> [What is needed]
Only the count is needed. Count the lines below with the word "agent" in them.

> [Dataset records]

• • • • • • •

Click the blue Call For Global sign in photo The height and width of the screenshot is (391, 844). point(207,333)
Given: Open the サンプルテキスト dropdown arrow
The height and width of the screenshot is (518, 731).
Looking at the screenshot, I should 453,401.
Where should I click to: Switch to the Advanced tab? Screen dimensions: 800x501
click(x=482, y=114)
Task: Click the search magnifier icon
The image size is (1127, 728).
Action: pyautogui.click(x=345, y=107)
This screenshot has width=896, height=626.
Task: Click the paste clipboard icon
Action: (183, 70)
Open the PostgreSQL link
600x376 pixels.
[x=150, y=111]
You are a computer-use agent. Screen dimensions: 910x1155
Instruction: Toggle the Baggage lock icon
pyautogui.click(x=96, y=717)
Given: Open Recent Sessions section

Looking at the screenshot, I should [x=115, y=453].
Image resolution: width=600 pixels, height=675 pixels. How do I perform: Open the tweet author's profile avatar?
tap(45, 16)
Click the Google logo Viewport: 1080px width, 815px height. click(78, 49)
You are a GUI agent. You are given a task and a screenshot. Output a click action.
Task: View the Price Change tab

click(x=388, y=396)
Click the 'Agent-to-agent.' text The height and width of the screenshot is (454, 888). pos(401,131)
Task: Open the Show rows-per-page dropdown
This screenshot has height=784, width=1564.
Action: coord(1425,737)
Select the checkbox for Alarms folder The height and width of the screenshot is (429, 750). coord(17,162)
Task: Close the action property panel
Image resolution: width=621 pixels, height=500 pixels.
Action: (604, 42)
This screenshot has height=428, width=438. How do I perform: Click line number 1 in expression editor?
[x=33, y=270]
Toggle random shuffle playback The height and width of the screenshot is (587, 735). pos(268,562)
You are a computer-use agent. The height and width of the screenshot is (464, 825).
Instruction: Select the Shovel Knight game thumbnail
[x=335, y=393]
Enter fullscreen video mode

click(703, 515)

• • • • • • •

> [Exercise solution]
4